Extract to read
++++++++++++++++++++

What antibody tests are being used around the world?

Crucially, no internationally accepted standard exists for covid-19 antibody tests, leaving governments to evaluate tests using their own criteria. This is a big problem, says Lawrence Young, professor of molecular oncology at the University of Warwick, as it means that no one can use a standard set of tests.

In the US, around a dozen antibody tests have been approved for use by the Food and Drug Administration, including those supplied by Roche and Abbott.6 Abbott has shipped more than 11 million antibody lab tests to healthcare organisations in the US so far.7

The Roche and Abbott tests are also being used in other countries including Germany, Italy, and, as mentioned, the UK, which has purchased 10 million lab antibody tests manufactured by these two companies. The UK is also developing its own finger-prick-style antibody tests through a consortium, with the aim of eventually distributing them to the public.8

Meanwhile, the UK’s Medicines and Healthcare Products Regulatory Agency has taken action to prevent the sale of other commercial home testing kits that were previously available in the country. Such tests have not been validated, and any results from them should not be considered reliable, the UK agency has said. Australia recently found that one million finger prick antibody tests purchased by the government from two companies based in the US and China weren’t accurate enough to be used.

Antibody tests continue to form part of several countries’ strategies, particularly as governments look to ease lockdown measures and raise their test and trace capacity. Singapore has used antibody tests to aid contact tracing and surveillance efforts. Japan has said that it will complement PCR testing with antibody tests, citing their faster application and results and acknowledging the risk of false outcomes.

++++++++++++++++++++

Exercise
Can you continue the passage on covid-19 antibody tests, starting right after its last sentence?

Data records
++++++++++++++++++++

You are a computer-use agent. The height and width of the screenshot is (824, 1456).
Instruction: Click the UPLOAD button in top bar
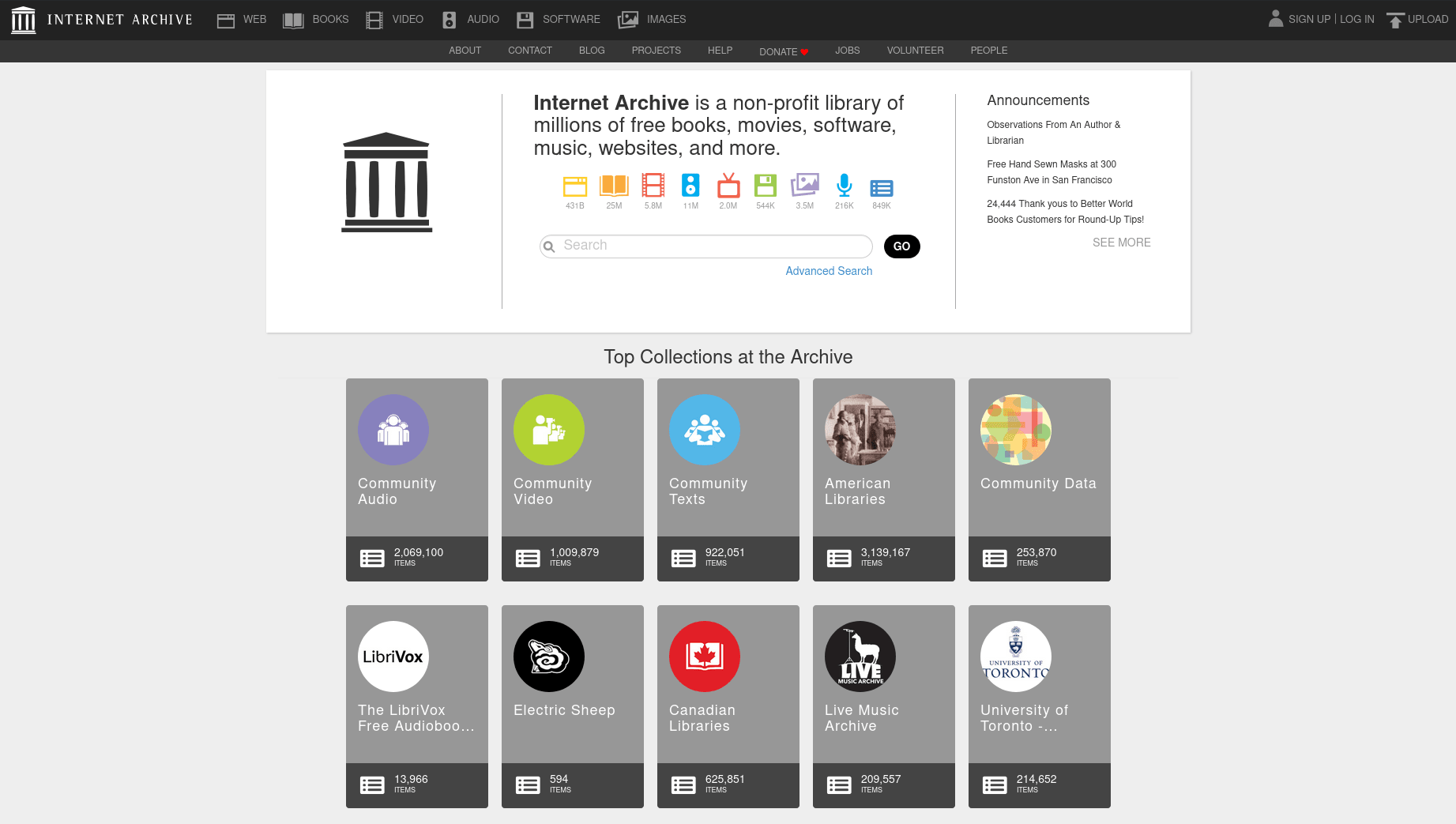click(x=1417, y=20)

++++++++++++++++++++

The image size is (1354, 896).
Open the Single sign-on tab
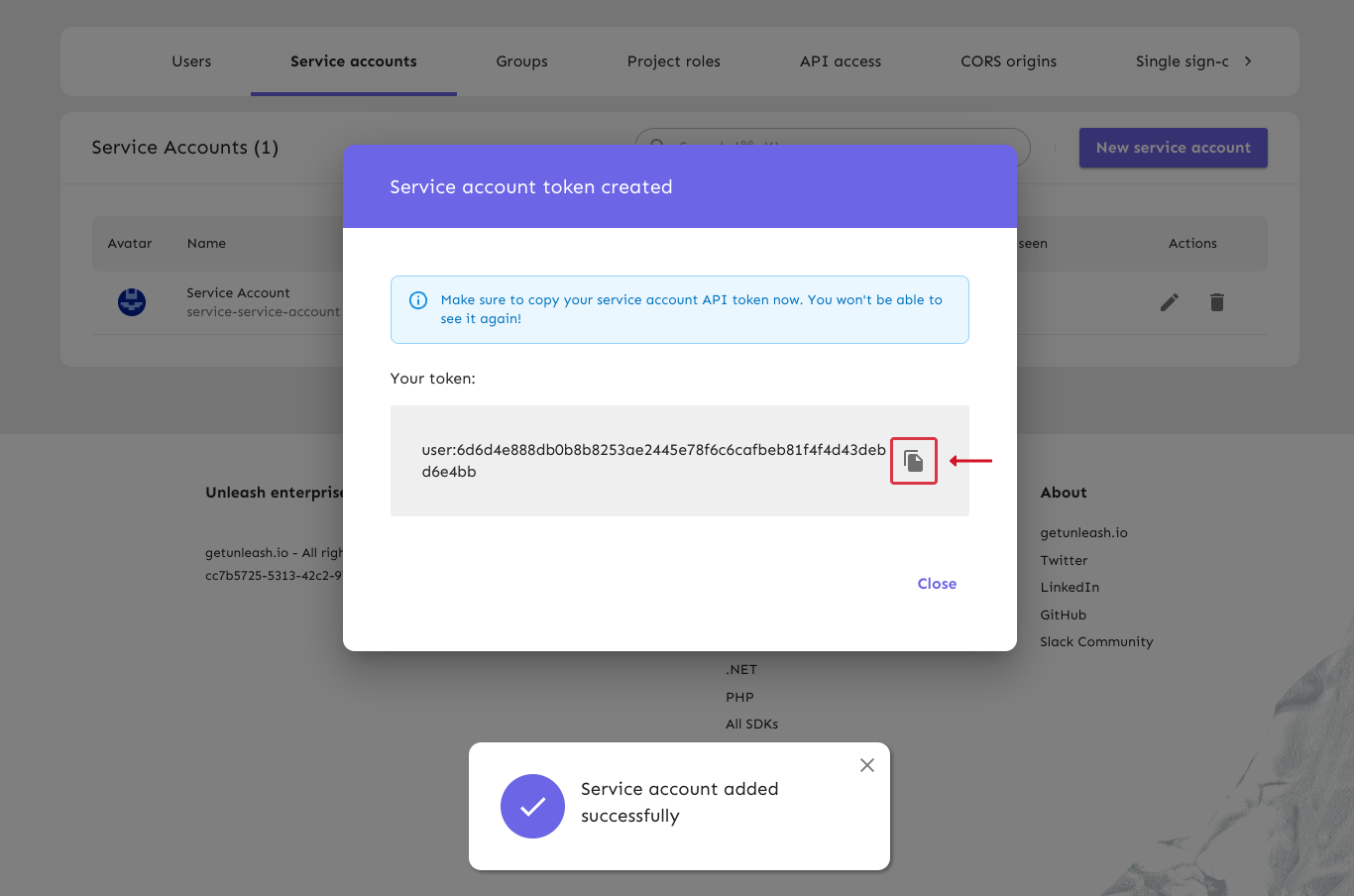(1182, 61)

++++++++++++++++++++

Exercise output
Furthermore, antibody tests can be useful for modelling how far covid-19 has spread in the community, particularly given the confusion over asymptomatic transmission. A study of antibody prevalence in 885 people in England recently suggested that about 7% of the population had been infected with SARS-CoV-2.9 Researchers in Germany found antibody evidence suggesting that 14% of its population had been infected with covid-19 so far.10 Japan has launched a pilot scheme to ascertain the extent of covid infections in three prefectures, including Tokyo, using antibody tests. And in Wuhan, China, only a few weeks out of lockdown, authorities have tested 9.9 million people using a mix of PCR and antibody tests to find out how widely the new coronavirus has spread in the place where covid-19 first emerged back in December.

Does a positive antibody test result mean I’m immune?

This is the question on most people’s minds, but they shouldn’t get their hopes up, says Simon Clarke, associate professor in cellular microbiology at the University of Reading. “There’s been far too much said about immunity passports and [the suggestion that] ‘If you’ve got antibodies, you’re immune,’” he says.

Scientists still don’t know what an ideal immune system response to covid-19 looks like. Antibodies may be very important, but so may the response of T cells, for example. It’s possible that merely having antibodies isn’t enough to prevent reinfection by the virus. And antibodies may also gradually disappear from someone’s system over time—perhaps after a few months or years—potentially leaving that person vulnerable to SARS-CoV-2 again. Our immunity to the seasonal flu tends to last for about a year, but it’s still unknown whether covid-19 will be the same, longer, or shorter.

And, as we’ve heard, the accuracy of antibody tests is still under review in many cases. People may get a false positive result showing that they have antibodies and may relax their attitude towards handwashing and social distancing.

“People are interested in these tests because they want certainty,” says Riley. “The problem with the individual tests is they cannot give them that.”

Footnotes

  • Competing interests: I have read and understood BMJ’s policy on declaration of interests and have no relevant interests to declare.

  • Provenance and peer review: Commissioned, not peer reviewed.